Acts 8 is the eighth chapter of the Acts of the Apostles in the New Testament of the Christian Bible. It records the burial of Stephen, the beginnings of Christian persecution, the spread of the Gospel of Jesus Christ to the people of Samaria and the conversion of an Ethiopian official. Early Christian tradition uniformly affirmed that Luke composed this book as well as the Gospel of Luke. Critical opinion on the tradition was evenly divided at the end of the 20th century. Parts of this chapter (verses 5-13 and 26-40) may have been drawn from an earlier "Philip cycle of stories" used by Luke in assembling his material.

==Text==
The original text was written in Koine Greek. This chapter is divided into 40 verses.

===Textual witnesses===
Some early manuscripts containing the text of this chapter are:
- In Greek
- Papyrus 50 (3rd century; extant verses 26–32)
- Codex Vaticanus (325–350)
- Codex Sinaiticus (330–360)
- Codex Bezae (c. 400)
- Codex Alexandrinus (400–440)
- Codex Ephraemi Rescriptus (c. 450)
- Codex Laudianus (c. 550)
- In Latin
- León palimpsest (7th century; complete)

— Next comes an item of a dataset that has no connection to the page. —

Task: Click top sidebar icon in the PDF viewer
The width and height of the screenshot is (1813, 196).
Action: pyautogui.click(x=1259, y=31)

===Old Testament references===
- :

===New Testament references===
- : (Stephen's Death)

==Locations==

This chapter mentions the following places:
- Azotus
- Caesarea
- Aethiopia
- Gaza
- Jerusalem
- Judea
- Samaria

==Saul's approval of Stephen's death (8:1a)==
The writer of Acts introduces Saul, later the Apostle Paul, as an active witness of Stephen's death in Acts 7:58, and confirmed his approval in Acts 8:1a. Reuben Torrey, in his Treasury of Scripture Knowledge, suggests that this clause [i.e. verse 8:1a] "evidently belongs to the conclusion of the previous chapter".

===Verse 1===
[a] And Saul was consenting to his death.
[b] On that day a great persecution broke out against the church in Jerusalem. And they were all scattered throughout the regions of Judea and Samaria, except the apostles.
- "Death": from Greek: ἀναίρεσις (anairesis) which can refer to "murder". (Note: See BDAG 64 s.v.; 2 Maccabees 5:13; Josephus, in Antiquities of the Jews, 5.2.12 [5.165].) The English Standard Version refers to Stephen's "execution".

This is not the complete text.